*Task statement:*
Nothing but a number should be written: the count of lines below that contain "канал".

=== Data under study ===

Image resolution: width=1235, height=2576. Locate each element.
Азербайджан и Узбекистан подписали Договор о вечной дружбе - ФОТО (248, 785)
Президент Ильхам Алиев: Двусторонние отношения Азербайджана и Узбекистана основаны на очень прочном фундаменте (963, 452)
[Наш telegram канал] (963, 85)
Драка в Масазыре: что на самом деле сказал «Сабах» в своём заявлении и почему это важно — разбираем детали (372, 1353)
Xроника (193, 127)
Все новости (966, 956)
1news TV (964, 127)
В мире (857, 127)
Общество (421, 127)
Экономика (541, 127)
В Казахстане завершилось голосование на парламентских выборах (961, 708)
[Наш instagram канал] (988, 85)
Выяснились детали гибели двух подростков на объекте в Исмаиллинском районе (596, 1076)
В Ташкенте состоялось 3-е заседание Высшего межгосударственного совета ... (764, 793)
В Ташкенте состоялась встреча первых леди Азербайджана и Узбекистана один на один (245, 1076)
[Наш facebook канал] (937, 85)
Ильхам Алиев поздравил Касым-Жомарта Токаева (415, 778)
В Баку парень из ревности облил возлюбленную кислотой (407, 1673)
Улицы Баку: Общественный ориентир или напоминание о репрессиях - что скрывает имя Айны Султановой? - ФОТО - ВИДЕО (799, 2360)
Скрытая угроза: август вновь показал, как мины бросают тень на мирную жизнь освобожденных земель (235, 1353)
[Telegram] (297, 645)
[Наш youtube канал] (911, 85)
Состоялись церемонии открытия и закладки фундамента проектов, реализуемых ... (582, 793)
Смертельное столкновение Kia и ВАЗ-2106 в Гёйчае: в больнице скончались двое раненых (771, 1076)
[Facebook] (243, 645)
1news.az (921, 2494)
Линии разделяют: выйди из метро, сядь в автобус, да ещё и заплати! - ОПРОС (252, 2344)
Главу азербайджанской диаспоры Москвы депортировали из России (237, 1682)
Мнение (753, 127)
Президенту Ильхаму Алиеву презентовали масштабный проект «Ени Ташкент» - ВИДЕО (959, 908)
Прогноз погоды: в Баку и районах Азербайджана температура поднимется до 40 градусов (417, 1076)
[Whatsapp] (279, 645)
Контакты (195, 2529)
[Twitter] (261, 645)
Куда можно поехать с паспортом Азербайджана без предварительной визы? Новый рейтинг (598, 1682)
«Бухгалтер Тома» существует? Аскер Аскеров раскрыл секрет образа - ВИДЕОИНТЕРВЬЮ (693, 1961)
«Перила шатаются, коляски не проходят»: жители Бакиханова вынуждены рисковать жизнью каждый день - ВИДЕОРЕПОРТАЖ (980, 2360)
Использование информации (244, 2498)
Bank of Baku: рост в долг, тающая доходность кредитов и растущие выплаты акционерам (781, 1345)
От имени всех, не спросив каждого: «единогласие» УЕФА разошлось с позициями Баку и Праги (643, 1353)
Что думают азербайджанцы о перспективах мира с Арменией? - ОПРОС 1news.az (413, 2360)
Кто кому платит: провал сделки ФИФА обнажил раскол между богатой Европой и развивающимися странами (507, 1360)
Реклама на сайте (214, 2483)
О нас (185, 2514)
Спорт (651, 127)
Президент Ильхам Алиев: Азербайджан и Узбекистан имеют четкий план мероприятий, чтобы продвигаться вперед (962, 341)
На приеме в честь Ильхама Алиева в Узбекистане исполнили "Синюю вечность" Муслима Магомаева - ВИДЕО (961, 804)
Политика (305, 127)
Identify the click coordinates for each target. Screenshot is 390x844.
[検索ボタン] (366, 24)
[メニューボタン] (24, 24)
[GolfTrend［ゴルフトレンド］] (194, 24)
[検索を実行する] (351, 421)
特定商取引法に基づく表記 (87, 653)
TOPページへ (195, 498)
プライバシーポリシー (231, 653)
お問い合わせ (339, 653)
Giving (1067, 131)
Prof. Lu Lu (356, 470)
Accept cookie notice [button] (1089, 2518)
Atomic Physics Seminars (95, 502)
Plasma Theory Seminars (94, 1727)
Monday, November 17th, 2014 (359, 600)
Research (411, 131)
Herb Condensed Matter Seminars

===

*Exercise output:*
4